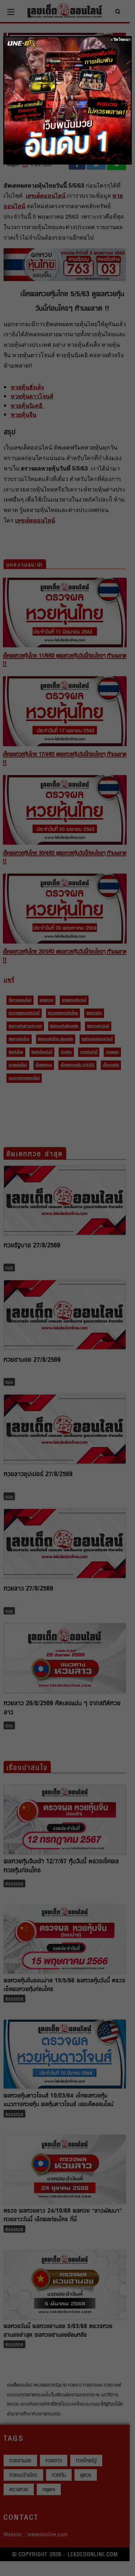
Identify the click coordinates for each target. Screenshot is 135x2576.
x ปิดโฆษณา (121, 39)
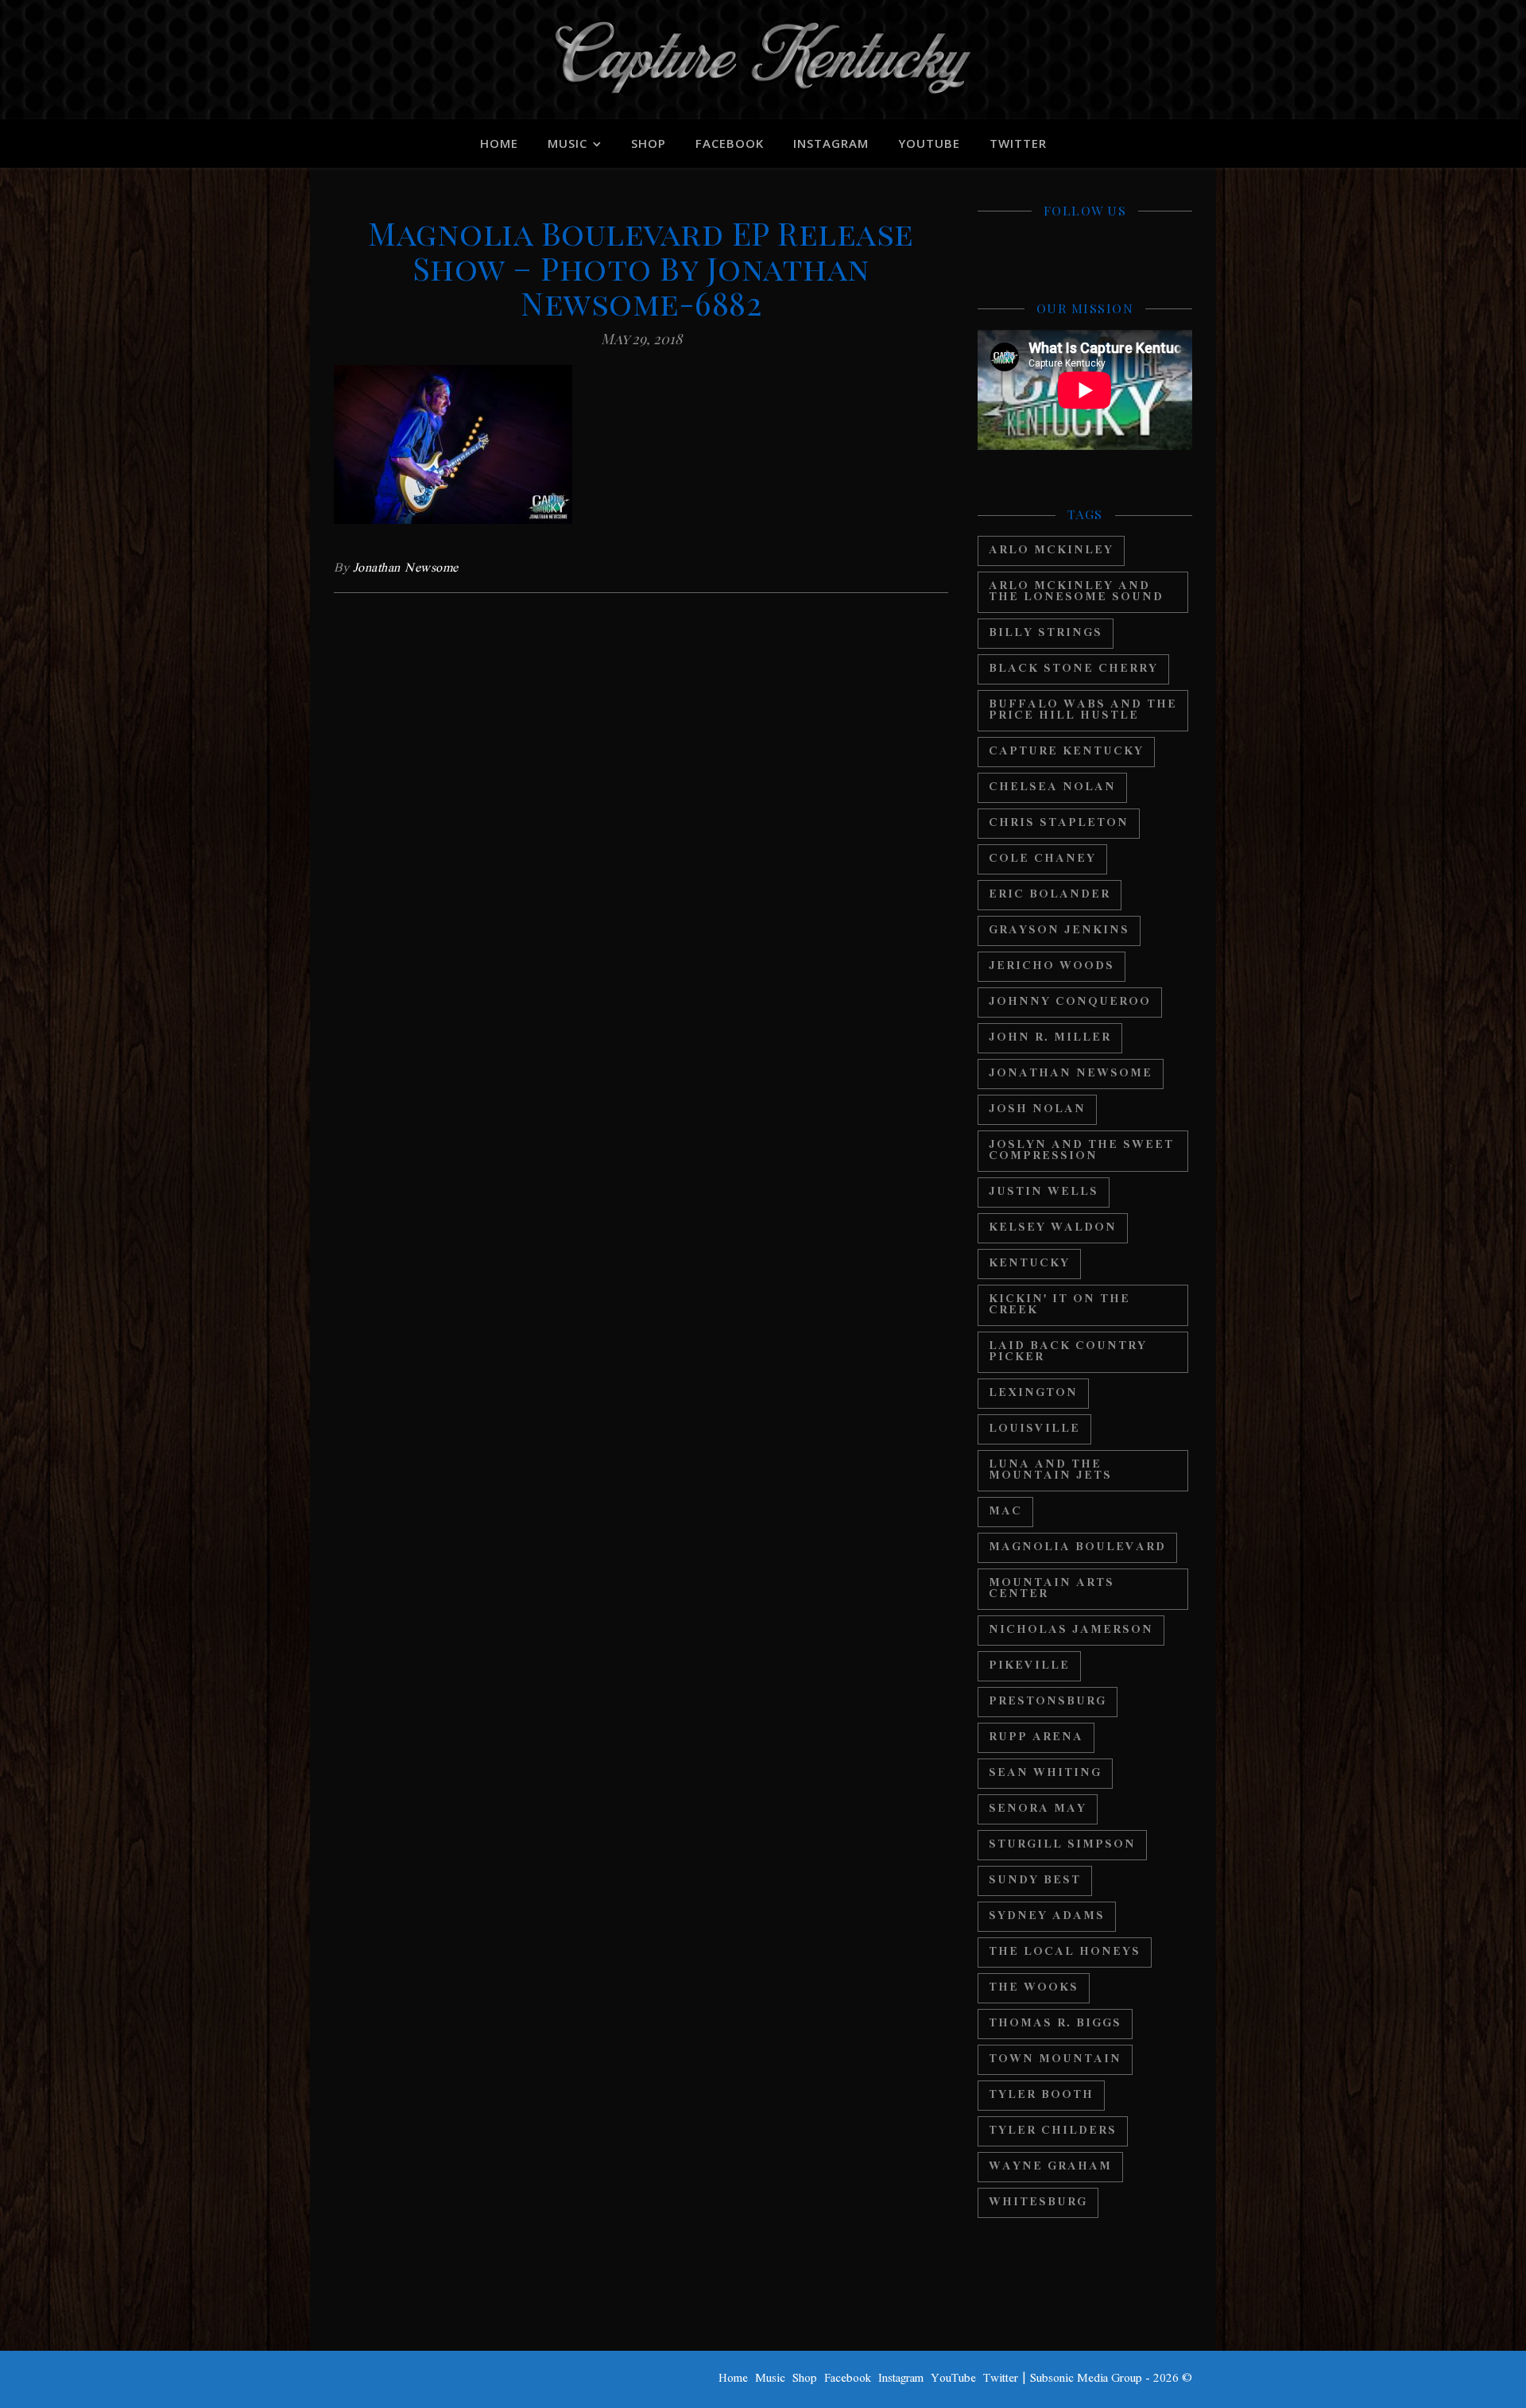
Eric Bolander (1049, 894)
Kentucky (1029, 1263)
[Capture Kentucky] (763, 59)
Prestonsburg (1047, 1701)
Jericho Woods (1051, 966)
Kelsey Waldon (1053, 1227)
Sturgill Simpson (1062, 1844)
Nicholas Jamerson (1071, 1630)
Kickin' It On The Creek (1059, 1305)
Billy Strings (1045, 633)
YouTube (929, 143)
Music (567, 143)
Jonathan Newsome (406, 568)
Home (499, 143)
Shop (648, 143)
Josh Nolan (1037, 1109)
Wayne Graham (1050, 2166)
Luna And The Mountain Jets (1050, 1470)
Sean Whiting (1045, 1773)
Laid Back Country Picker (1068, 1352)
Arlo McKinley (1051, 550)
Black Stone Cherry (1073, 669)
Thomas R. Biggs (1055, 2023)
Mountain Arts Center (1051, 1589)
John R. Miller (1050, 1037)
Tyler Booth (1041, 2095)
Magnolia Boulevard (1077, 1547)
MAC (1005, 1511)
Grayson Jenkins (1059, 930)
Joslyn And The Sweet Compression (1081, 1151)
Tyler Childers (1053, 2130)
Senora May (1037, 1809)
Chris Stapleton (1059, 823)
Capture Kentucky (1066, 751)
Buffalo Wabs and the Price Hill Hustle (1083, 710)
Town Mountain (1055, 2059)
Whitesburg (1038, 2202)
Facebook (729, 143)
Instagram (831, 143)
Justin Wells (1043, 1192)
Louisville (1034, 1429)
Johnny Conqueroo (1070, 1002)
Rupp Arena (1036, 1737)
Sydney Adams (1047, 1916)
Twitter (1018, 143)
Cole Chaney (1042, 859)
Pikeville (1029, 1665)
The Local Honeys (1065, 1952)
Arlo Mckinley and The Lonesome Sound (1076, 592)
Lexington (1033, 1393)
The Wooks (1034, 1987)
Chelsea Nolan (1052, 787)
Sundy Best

· · · ·

Repeat verbatim all the material, but not the pictures.

▸ **WRITTEN SOLUTION**:
Identify the click coordinates for each target. Screenshot is 135x2576.
x ปิดโฆษณา (121, 39)
Eric Bolander (1049, 894)
Kentucky (1029, 1263)
[Capture Kentucky] (763, 59)
Prestonsburg (1047, 1701)
Jericho Woods (1051, 966)
Kelsey Waldon (1053, 1227)
Sturgill Simpson (1062, 1844)
Nicholas Jamerson (1071, 1630)
Kickin' It On The Creek (1059, 1305)
Billy Strings (1045, 633)
YouTube (929, 143)
Music (567, 143)
Jonathan Newsome (406, 568)
Home (499, 143)
Shop (648, 143)
Josh Nolan (1037, 1109)
Wayne Graham (1050, 2166)
Luna And The Mountain Jets (1050, 1470)
Sean Whiting (1045, 1773)
Laid Back Country Picker (1068, 1352)
Arlo McKinley (1051, 550)
Black Stone Cherry (1073, 669)
Thomas R. Biggs (1055, 2023)
Mountain Arts Center (1051, 1589)
John R. Miller (1050, 1037)
Tyler Booth (1041, 2095)
Magnolia Boulevard (1077, 1547)
MAC (1005, 1511)
Grayson Jenkins (1059, 930)
Joslyn And The Sweet Compression (1081, 1151)
Tyler Childers (1053, 2130)
Senora May (1037, 1809)
Chris Stapleton (1059, 823)
Capture Kentucky (1066, 751)
Buffalo Wabs and the Price Hill Hustle (1083, 710)
Town Mountain (1055, 2059)
Whitesburg (1038, 2202)
Facebook (729, 143)
Instagram (831, 143)
Justin Wells (1043, 1192)
Louisville (1034, 1429)
Johnny Conqueroo (1070, 1002)
Rupp Arena (1036, 1737)
Sydney Adams (1047, 1916)
Twitter (1018, 143)
Cole Chaney (1042, 859)
Pikeville (1029, 1665)
The Local Honeys (1065, 1952)
Arlo Mckinley and The Lonesome Sound (1076, 592)
Lexington (1033, 1393)
The Wooks (1034, 1987)
Chelsea Nolan (1052, 787)
Sundy Best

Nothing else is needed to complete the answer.